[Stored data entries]

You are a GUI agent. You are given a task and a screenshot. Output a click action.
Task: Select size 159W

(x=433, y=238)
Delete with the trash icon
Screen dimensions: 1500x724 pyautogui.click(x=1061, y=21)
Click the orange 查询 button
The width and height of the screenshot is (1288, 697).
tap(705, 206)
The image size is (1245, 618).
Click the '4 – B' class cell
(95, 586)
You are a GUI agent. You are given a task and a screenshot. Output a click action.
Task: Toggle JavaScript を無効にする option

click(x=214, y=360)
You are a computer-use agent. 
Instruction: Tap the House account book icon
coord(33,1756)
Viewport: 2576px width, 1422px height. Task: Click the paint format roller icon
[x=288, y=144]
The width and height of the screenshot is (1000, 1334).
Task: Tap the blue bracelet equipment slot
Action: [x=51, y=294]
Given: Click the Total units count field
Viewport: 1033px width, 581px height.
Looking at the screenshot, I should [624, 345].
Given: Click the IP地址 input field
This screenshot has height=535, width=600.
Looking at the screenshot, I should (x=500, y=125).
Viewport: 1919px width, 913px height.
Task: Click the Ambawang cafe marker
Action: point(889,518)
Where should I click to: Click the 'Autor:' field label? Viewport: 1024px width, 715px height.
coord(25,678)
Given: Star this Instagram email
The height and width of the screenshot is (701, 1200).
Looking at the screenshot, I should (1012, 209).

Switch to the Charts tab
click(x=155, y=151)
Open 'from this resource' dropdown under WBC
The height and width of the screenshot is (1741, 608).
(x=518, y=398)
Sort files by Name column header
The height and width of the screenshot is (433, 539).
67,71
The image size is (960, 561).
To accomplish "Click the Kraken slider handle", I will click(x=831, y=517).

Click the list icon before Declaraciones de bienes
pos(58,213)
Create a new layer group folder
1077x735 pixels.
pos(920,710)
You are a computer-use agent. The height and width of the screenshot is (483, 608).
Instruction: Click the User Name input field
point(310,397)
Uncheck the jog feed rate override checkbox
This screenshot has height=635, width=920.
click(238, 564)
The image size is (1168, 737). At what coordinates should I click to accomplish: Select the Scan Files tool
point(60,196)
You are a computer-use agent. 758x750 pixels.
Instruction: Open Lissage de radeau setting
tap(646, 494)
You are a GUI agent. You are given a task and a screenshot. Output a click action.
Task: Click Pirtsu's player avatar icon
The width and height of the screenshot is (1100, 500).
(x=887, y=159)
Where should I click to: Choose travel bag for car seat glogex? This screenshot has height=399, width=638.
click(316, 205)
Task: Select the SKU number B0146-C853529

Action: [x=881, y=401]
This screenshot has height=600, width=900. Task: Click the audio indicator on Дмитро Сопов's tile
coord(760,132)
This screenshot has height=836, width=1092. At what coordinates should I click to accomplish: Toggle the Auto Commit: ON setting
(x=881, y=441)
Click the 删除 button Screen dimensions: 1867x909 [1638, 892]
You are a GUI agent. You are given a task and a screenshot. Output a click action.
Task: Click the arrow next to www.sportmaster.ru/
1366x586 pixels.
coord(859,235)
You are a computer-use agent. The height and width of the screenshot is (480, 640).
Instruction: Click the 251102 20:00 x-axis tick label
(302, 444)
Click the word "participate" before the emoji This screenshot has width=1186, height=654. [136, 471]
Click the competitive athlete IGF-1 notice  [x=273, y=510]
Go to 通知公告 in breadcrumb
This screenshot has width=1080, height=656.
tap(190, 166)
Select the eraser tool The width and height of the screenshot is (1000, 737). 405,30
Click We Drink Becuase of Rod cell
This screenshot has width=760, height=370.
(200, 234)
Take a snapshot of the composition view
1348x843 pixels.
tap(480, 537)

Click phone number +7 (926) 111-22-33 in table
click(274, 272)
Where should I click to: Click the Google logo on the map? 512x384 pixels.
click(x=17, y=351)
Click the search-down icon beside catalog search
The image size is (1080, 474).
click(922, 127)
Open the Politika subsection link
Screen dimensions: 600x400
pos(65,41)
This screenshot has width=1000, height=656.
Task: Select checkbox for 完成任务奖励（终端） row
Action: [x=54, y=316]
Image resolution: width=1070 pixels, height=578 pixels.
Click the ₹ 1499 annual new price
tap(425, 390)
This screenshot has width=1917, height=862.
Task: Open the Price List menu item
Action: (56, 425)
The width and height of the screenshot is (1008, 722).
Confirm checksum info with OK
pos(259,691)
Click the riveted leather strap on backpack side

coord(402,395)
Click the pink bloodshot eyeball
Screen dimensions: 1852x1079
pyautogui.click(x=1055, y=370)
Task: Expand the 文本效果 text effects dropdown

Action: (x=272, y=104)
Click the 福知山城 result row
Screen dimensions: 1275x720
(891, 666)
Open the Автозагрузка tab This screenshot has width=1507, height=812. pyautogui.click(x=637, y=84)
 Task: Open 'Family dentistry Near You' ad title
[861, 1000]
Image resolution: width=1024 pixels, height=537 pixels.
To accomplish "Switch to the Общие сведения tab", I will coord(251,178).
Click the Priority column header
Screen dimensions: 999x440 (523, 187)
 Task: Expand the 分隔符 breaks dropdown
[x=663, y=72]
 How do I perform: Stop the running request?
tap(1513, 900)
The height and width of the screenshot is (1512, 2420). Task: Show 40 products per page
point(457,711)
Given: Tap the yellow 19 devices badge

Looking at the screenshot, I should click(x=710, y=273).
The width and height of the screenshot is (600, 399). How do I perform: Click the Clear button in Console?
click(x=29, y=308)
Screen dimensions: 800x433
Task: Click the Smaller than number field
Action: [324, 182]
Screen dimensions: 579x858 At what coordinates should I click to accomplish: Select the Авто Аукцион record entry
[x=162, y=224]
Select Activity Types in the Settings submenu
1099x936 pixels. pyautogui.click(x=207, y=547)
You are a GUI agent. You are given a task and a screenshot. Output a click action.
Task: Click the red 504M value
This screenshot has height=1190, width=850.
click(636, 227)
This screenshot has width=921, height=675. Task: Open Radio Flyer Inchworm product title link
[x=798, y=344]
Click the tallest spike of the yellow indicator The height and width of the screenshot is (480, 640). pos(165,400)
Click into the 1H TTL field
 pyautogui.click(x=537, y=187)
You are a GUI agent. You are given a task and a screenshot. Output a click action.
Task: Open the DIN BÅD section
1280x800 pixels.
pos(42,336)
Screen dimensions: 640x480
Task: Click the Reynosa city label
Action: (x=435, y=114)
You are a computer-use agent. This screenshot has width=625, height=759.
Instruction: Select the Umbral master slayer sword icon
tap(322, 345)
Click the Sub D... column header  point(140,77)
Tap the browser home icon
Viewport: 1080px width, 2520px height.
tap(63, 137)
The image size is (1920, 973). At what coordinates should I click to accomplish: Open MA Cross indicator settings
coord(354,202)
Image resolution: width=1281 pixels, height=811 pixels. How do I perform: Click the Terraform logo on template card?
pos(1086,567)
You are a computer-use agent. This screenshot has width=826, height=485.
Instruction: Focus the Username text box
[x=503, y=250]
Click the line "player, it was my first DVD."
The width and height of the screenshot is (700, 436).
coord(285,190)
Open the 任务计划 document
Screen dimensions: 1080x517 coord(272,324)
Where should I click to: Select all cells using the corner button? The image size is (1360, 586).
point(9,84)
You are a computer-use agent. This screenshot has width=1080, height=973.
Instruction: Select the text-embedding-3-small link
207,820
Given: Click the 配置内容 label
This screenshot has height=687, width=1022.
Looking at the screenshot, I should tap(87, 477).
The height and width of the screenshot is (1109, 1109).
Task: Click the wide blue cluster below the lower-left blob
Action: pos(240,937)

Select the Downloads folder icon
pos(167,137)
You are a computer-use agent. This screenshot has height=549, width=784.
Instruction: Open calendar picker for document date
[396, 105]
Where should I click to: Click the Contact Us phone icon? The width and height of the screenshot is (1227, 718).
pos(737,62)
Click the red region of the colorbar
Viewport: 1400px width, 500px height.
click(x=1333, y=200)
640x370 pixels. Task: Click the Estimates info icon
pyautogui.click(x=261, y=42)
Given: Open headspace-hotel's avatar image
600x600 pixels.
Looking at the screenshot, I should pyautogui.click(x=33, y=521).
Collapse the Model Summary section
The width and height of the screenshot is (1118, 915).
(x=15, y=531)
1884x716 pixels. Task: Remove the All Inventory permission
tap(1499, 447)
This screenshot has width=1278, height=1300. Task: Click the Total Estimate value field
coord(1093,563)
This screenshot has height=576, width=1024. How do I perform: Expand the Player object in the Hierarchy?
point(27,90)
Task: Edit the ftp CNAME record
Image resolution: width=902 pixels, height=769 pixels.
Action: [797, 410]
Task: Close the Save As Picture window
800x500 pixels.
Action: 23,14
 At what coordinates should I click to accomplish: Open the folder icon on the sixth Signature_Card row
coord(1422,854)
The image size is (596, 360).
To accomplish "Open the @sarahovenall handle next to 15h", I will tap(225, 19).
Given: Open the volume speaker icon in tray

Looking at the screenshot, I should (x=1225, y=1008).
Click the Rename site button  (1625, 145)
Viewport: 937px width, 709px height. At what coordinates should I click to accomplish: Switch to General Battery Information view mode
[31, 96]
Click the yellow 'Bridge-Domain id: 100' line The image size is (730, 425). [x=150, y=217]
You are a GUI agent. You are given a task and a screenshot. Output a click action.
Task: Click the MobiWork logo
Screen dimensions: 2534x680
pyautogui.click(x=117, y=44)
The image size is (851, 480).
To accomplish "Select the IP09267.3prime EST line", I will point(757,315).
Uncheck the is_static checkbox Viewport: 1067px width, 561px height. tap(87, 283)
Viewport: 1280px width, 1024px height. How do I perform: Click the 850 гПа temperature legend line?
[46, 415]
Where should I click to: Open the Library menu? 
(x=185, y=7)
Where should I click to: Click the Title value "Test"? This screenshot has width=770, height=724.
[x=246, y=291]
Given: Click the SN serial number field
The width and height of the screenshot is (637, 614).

- WHAT YOU NEED TO DO -
Copy all the lines above that hold the string "next".

- TASK RESPONSE -
Task: Click the arrow next to www.sportmaster.ru/
To accomplish "Open the @sarahovenall handle next to 15h", I will tap(225, 19).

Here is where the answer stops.